| What you have to do |
Please output the data exactly, minus pictures.

Stored items
————————

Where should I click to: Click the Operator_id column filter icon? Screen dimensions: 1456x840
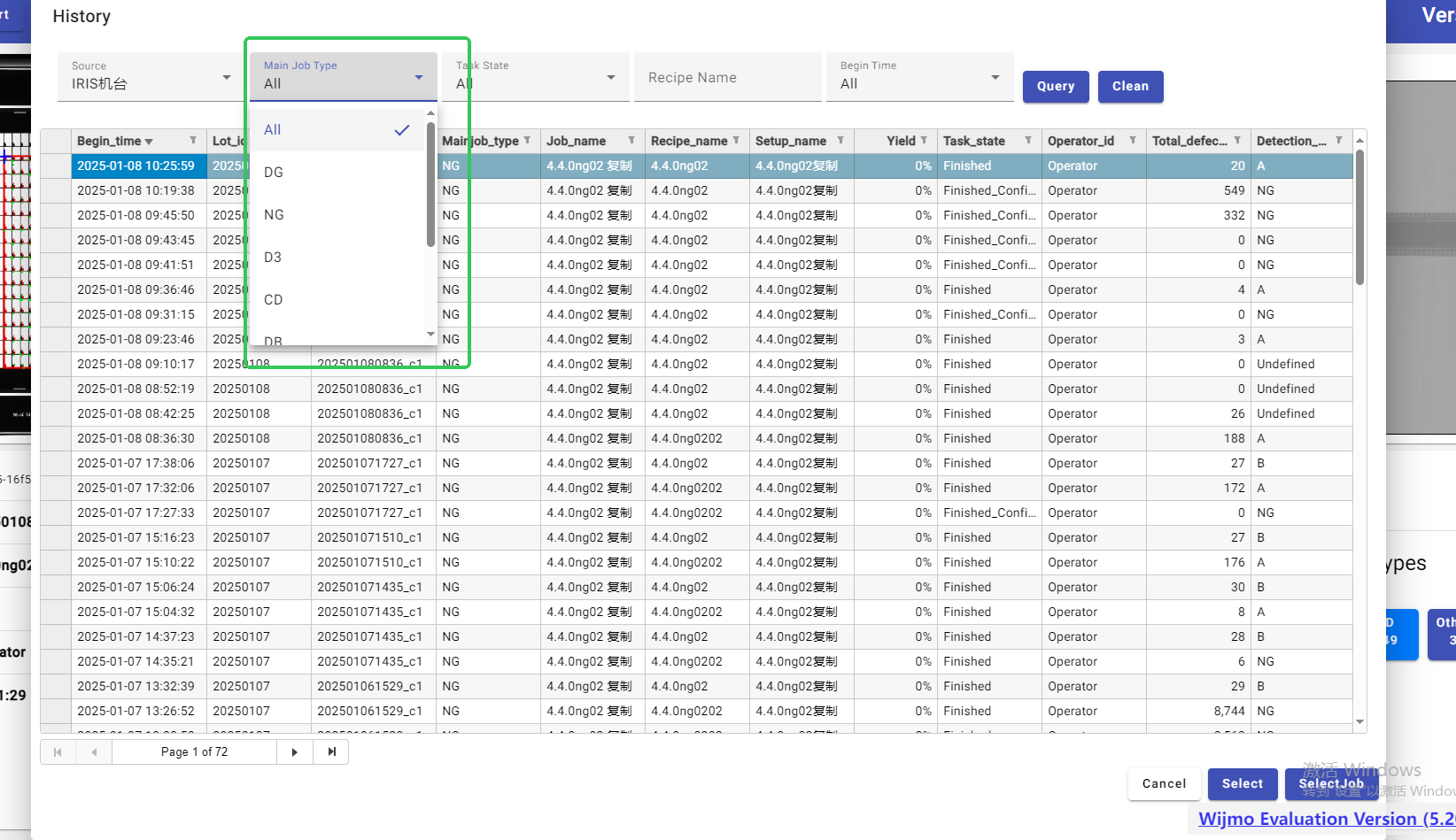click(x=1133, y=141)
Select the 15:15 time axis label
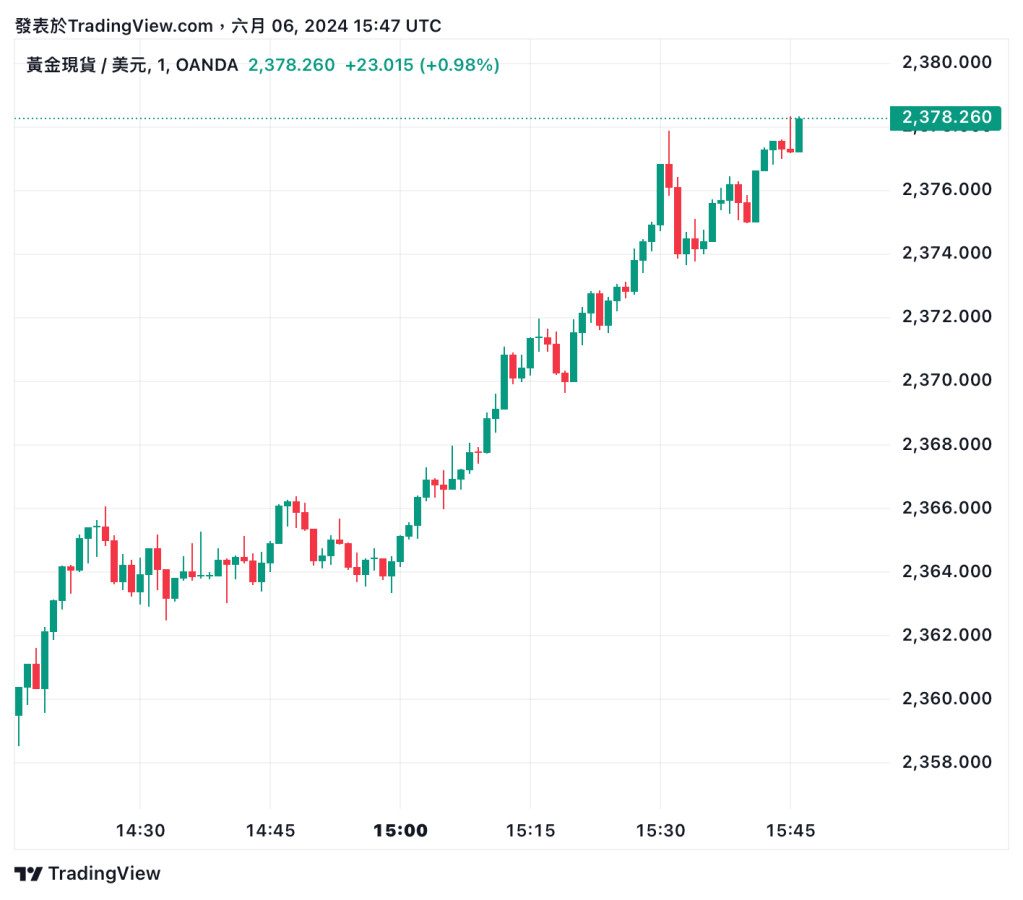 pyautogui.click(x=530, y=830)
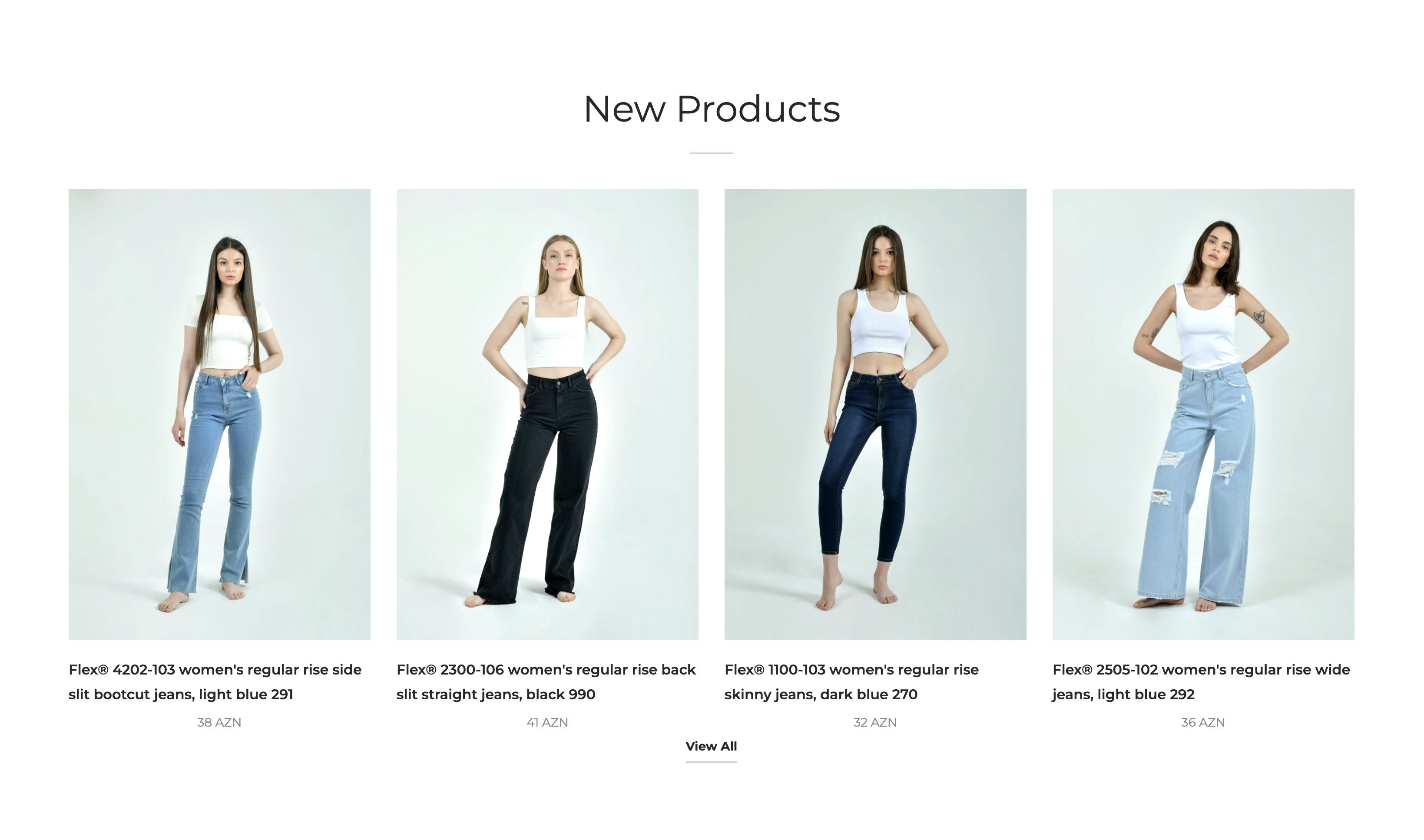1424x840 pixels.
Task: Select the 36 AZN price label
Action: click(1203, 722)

————————

| Result for this task |
Where should I click to: Click the Operator_id column filter icon? Screen dimensions: 1456x840
click(x=1133, y=141)
Select the 15:15 time axis label
 pyautogui.click(x=530, y=830)
1424x840 pixels.
Task: Select the 36 AZN price label
Action: click(1203, 722)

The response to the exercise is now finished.